So there I was, with nothing but a stained, bare wood, guitar headstock. So I fired up Google and began my quest to figure out how to get a professional looking logo on this headstock. After a little research, I found that something called “waterslide stickers” would be my best bet. Clear waterslide stickers paper may be purchased from a variety of sources, and can be printed on by a standard inkjet printer.
So I made my logo in Photoshop, by scanning my signature, and tweaking it for cosmetic purposes. I also added the model designation “KP-1″, for Kaoss Pad 1st attempt. After I followed the directions, I had a sheet of various sized logos to fit to my headstock!
Since I’ve never used waterslide decals before, I decided that I had better practice before trying them on the real thing.
I had a scrap piece of wood that I’ve been testing my paint sprayer setup on, and I figured it would be a good candidate for a trial run. After the first try, following the waterslide instructions, it actually looked pretty good! Ok, off to the races.
Researching waterslide stickers, I found that they adhere best to a lacquer finished surface. So I masked the neck of the guitar so that the overspray didn’t coat the fretboard.
I won’t bore you with the details, but this is a shot of the lightly lacquered guitar headstock. I have to say, the stain tinted it perfectly!
After waiting a few hours for this coat of lacquer to dry, I went ahead and put the waterslide sticker on the headstock. I couldn’t take any “during” shots, as this is a time sensitive process that takes about 2 minutes to complete. Just head over to YouTube and search for waterslide sticker tutorials, and you can find plenty of resources to show you how this is done.

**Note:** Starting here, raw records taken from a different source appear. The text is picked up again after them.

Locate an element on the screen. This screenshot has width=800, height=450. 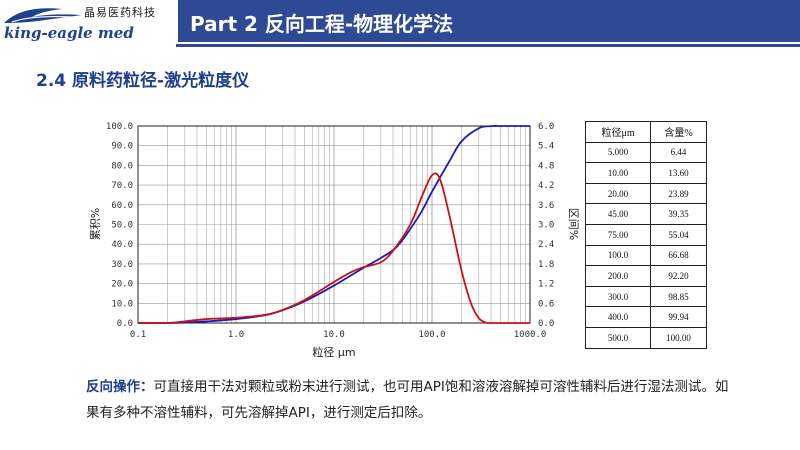
page-title: Part 2 反向工程-物理化学法 is located at coordinates (322, 24).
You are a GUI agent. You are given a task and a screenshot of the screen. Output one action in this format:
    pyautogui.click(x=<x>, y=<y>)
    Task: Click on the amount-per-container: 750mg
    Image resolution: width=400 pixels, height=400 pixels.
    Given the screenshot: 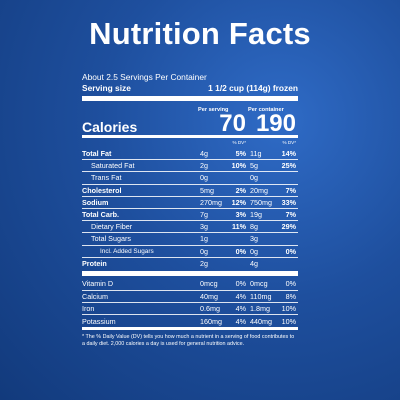 What is the action you would take?
    pyautogui.click(x=261, y=202)
    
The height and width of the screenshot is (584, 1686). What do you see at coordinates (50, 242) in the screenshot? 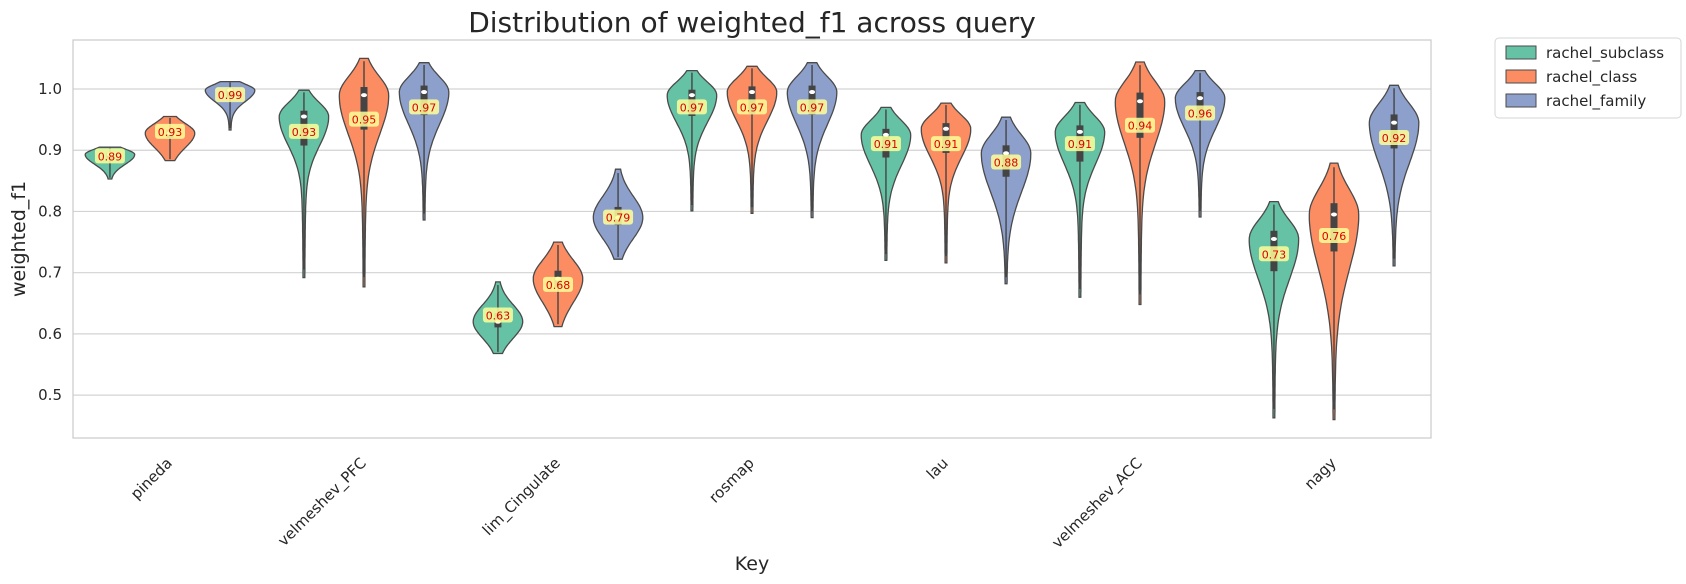
I see `y-tick-labels: 0.5 0.6 0.7 0.8 0.9 1.0` at bounding box center [50, 242].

Since water is used to apply this sticker (hence the name waterslide sticker), I waited about 24 hours for the headstock to completely dry. As I’ve learned through the course of this build, water is the enemy of acrylic lacquer! Here’s the [nearly] finished product, with a few coats of lacquer over the sticker. Over the next few days, I’ll have to build up the lacquer surface a bit, so I can sand it level and polish. You see, there is an ever so slight, height difference between the headstock’s wood surface, and the sticker itself. You can’t see it in this shot, but trust me, it’s there.
Here’s another shot of the 3/4ths completed headstock, with logo in place. Let me tell you, after months of worrying about what I was going to do about this particular piece of the project, it actually turned out to be one of the easiest!